— START INFORMATION PROVIDED —
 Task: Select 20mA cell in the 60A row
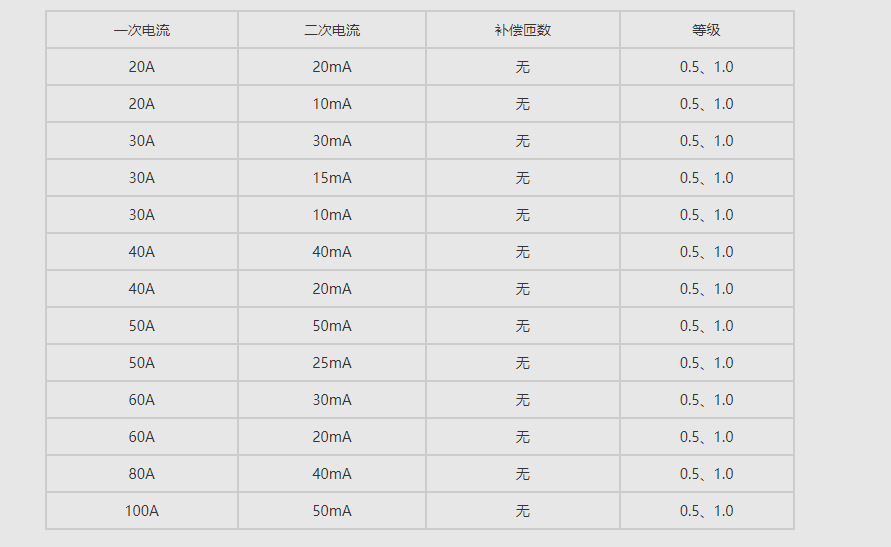point(332,437)
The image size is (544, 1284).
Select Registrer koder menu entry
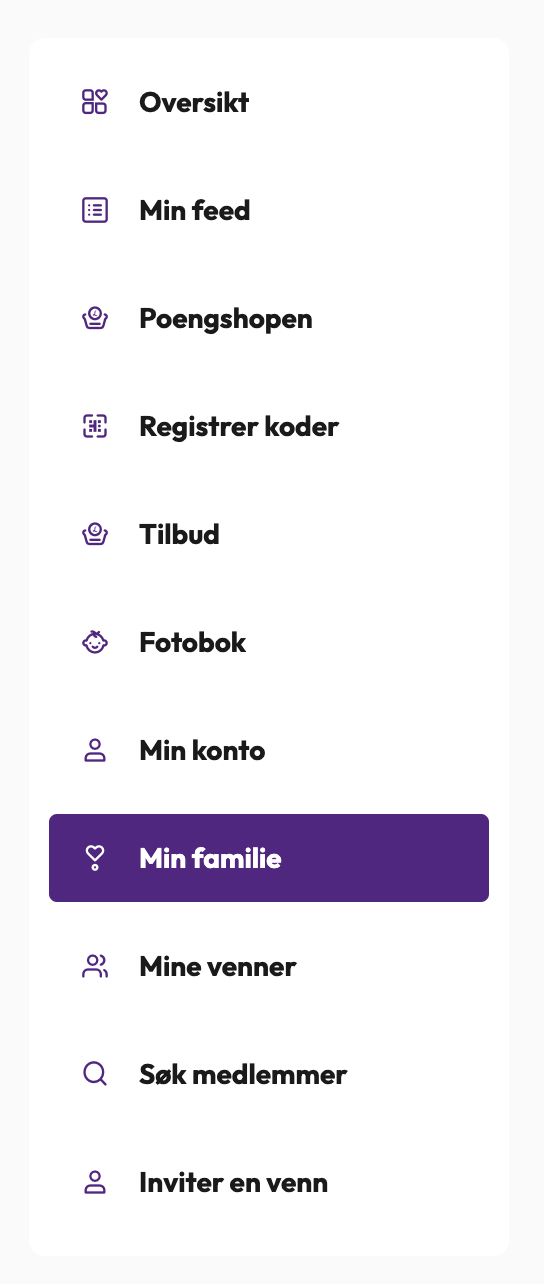point(269,426)
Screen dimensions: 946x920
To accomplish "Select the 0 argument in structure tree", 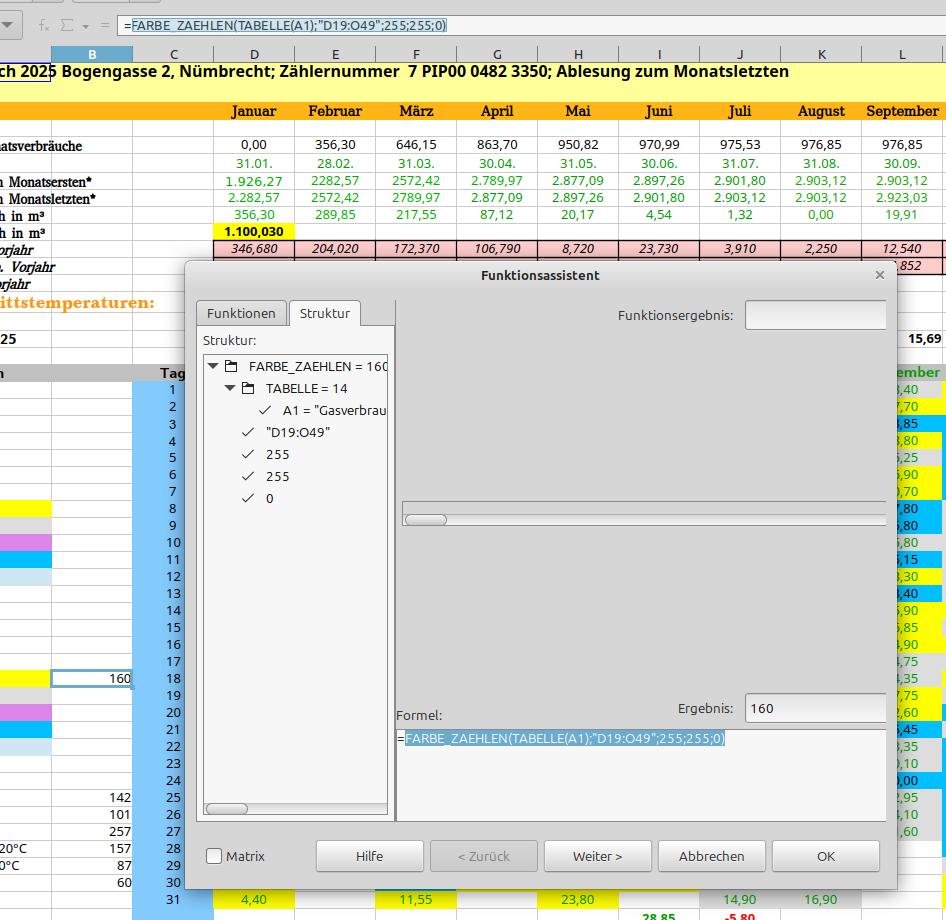I will [x=269, y=498].
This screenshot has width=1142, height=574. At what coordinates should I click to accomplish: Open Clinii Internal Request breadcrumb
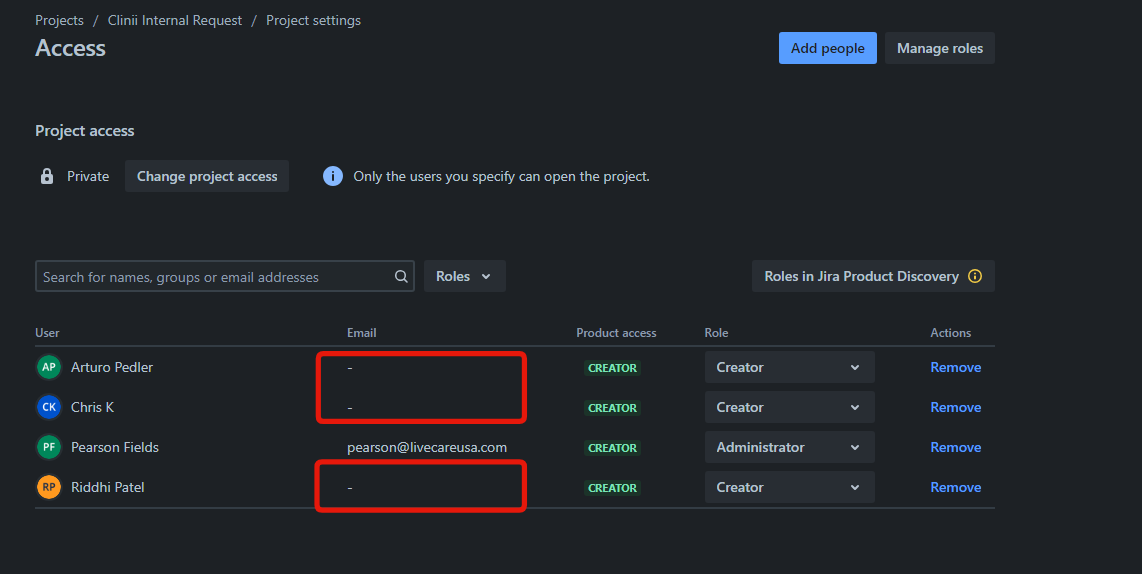point(175,20)
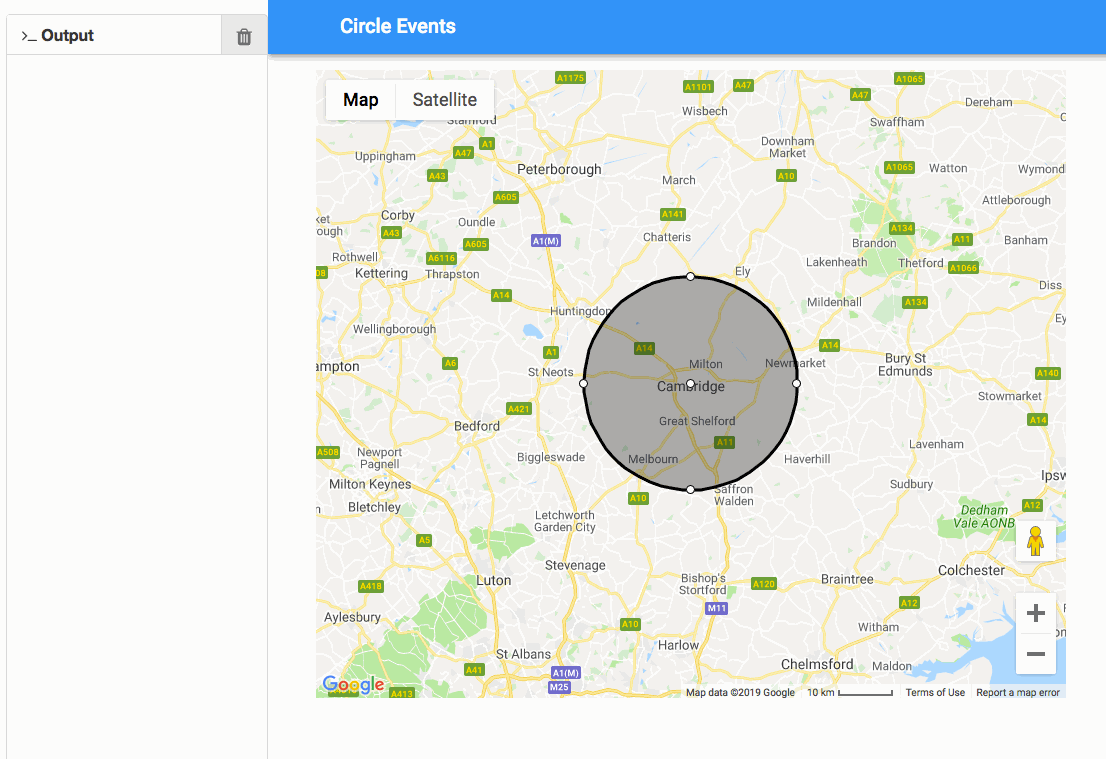Image resolution: width=1106 pixels, height=759 pixels.
Task: Switch to the Map view
Action: pyautogui.click(x=360, y=99)
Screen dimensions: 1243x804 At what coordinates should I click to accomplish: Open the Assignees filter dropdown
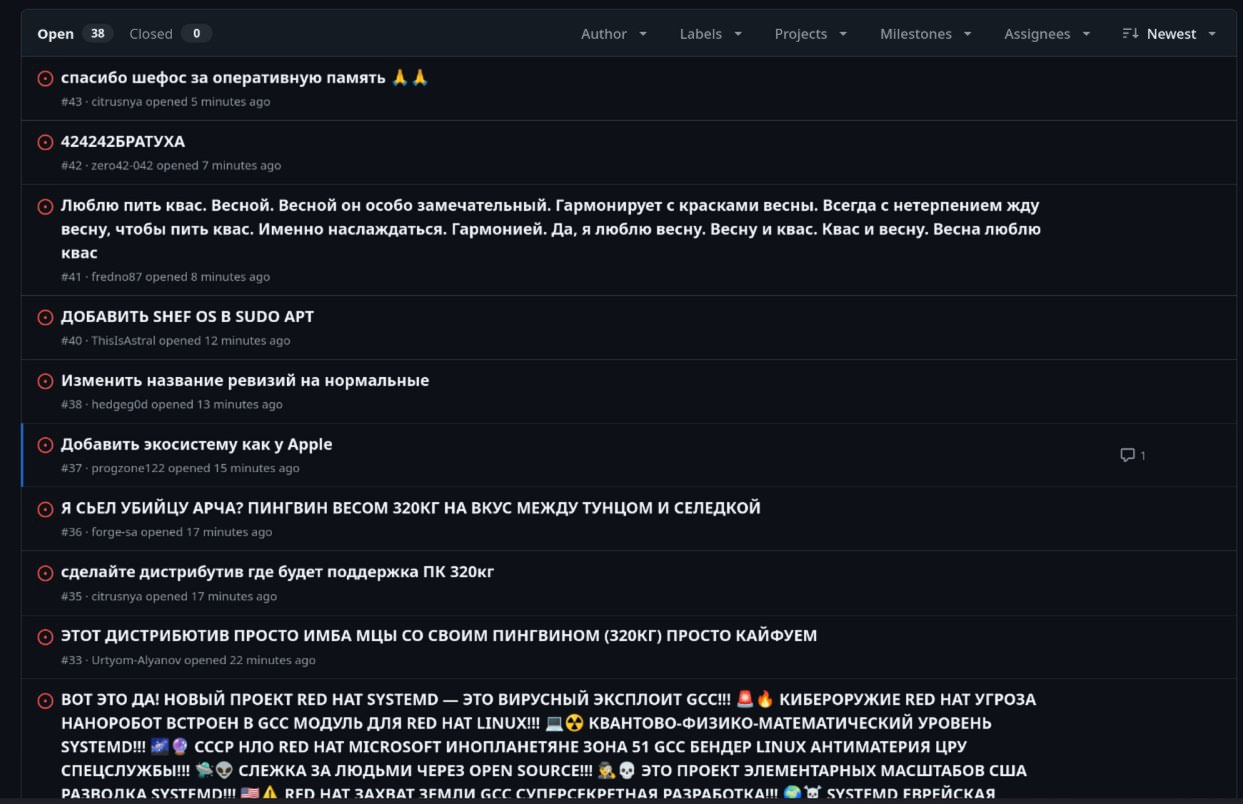[1046, 34]
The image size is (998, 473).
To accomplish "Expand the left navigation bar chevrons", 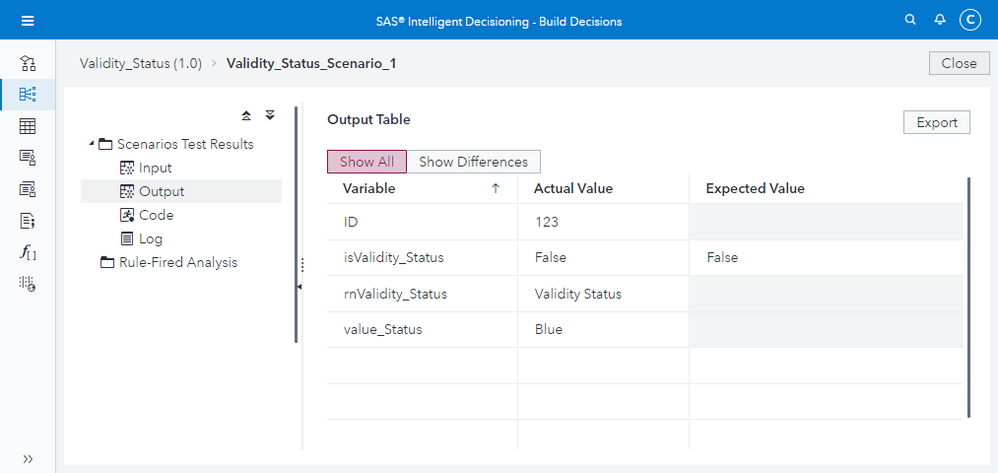I will click(x=28, y=459).
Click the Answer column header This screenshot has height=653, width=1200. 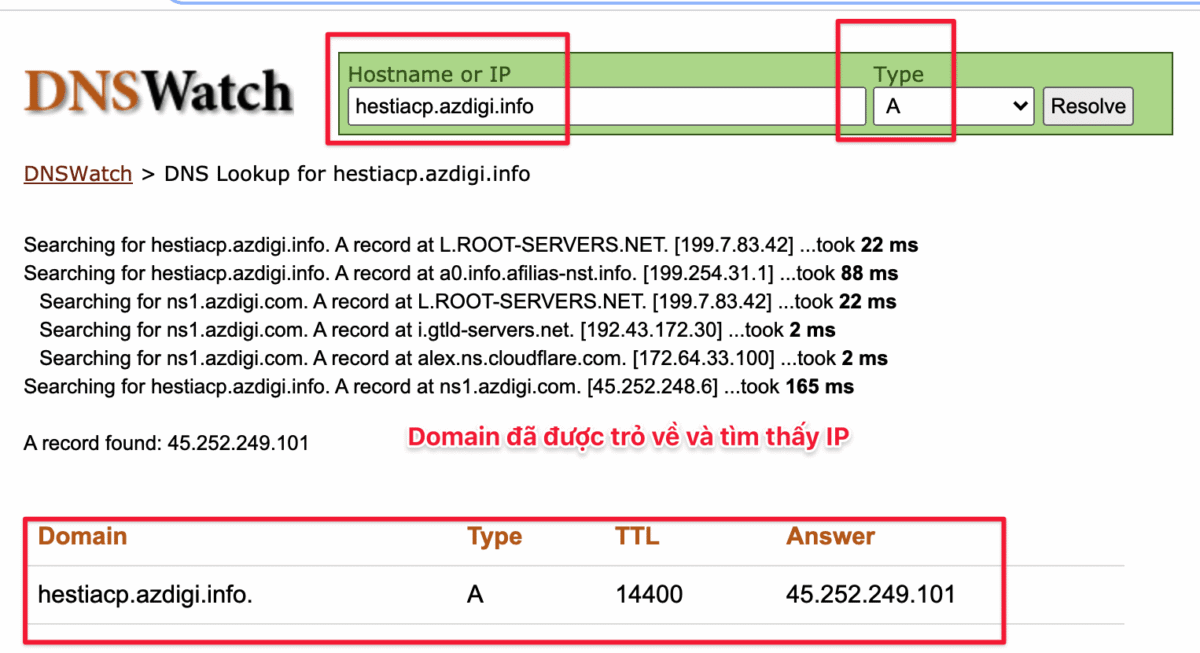point(830,536)
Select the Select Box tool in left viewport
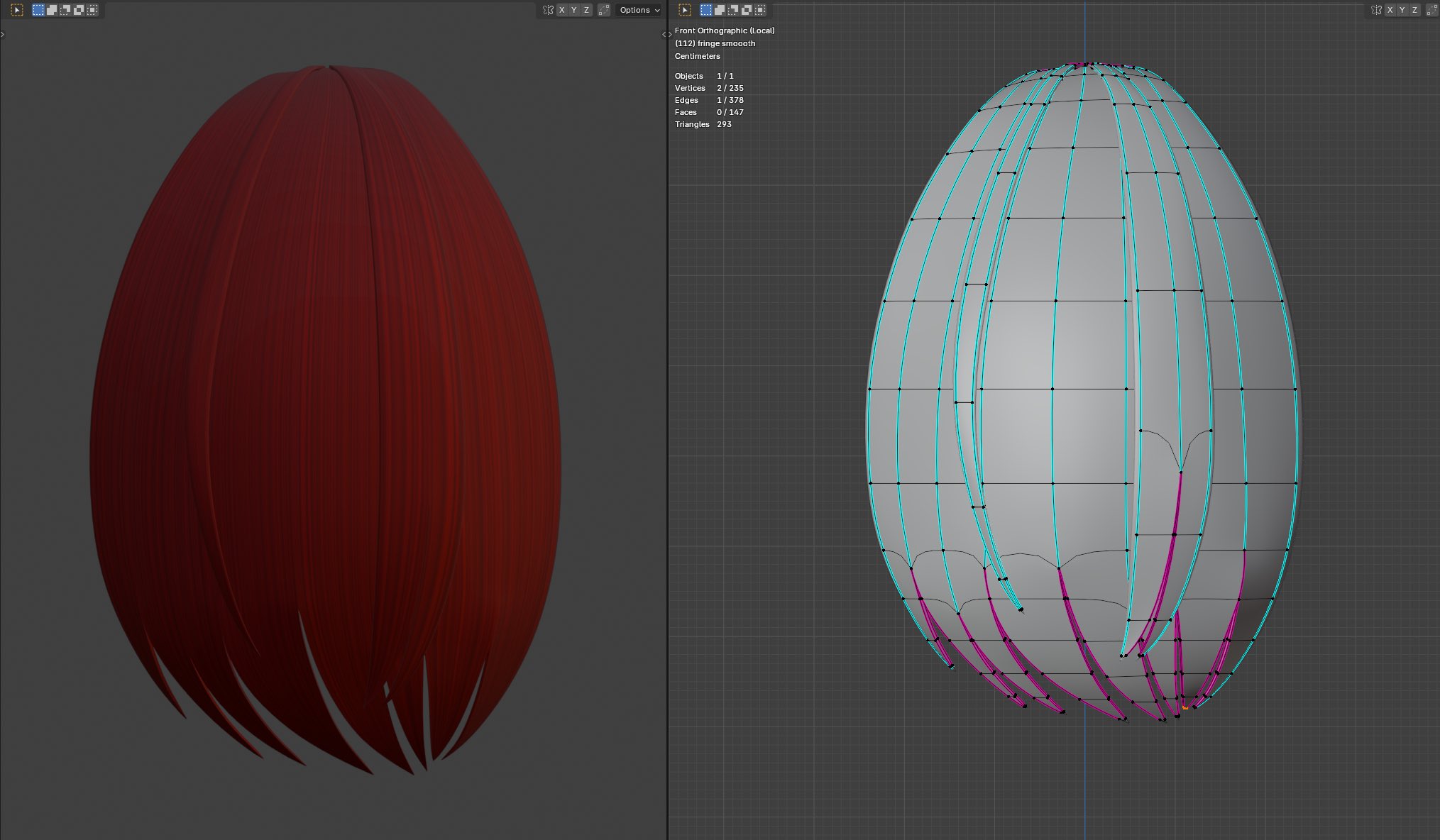Screen dimensions: 1440x840 [x=17, y=10]
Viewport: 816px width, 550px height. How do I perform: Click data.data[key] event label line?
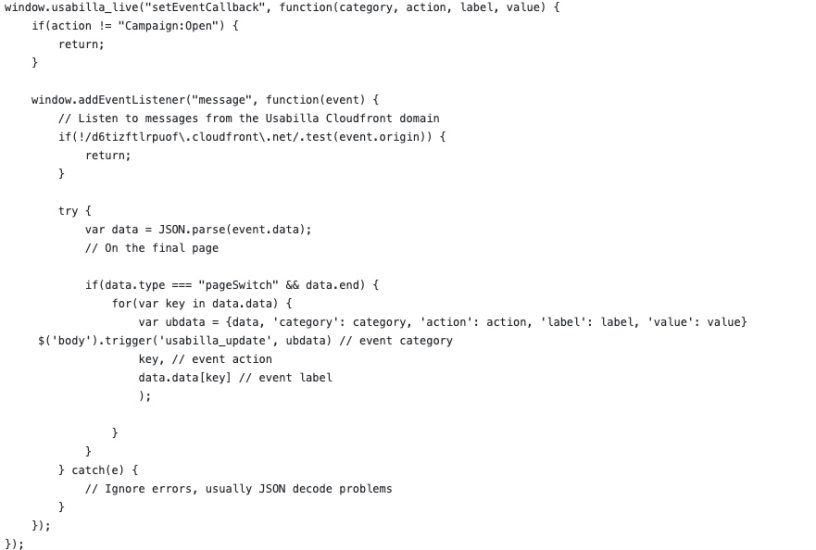tap(235, 378)
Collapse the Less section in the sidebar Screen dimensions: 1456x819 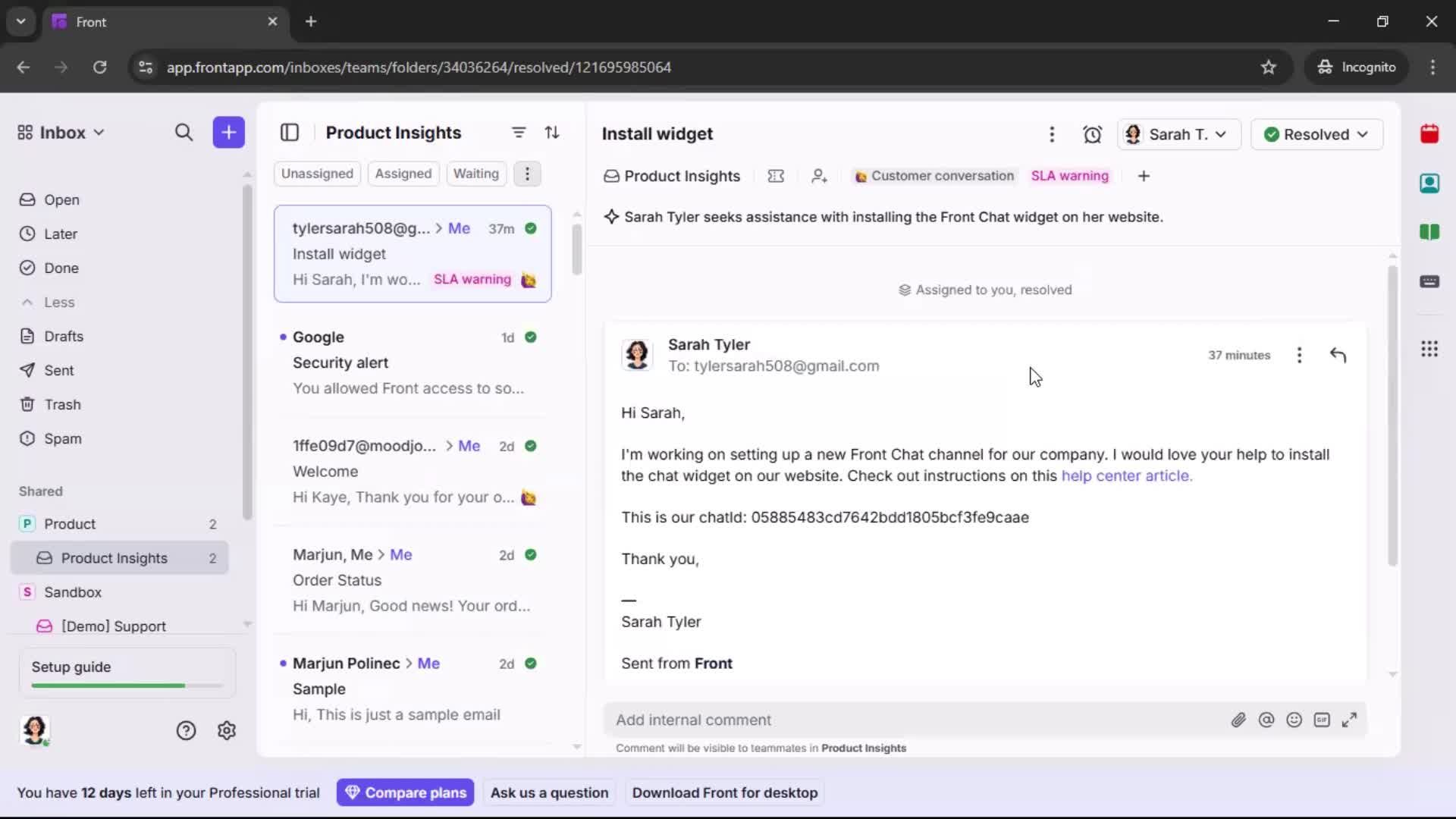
— END INFORMATION PROVIDED —
Express the stretch of lines from the one containing "Select the Select Box tool in left viewport" through the last line above as a JSON list of strings, one string per line, with blank lines and pictures left out.

[
  "Select the Select Box tool in left viewport",
  "Screen dimensions: 1440x840 [x=17, y=10]",
  "Viewport: 816px width, 550px height. How do I perform: Click data.data[key] event label line?",
  "tap(235, 378)",
  "Collapse the Less section in the sidebar Screen dimensions: 1456x819 "
]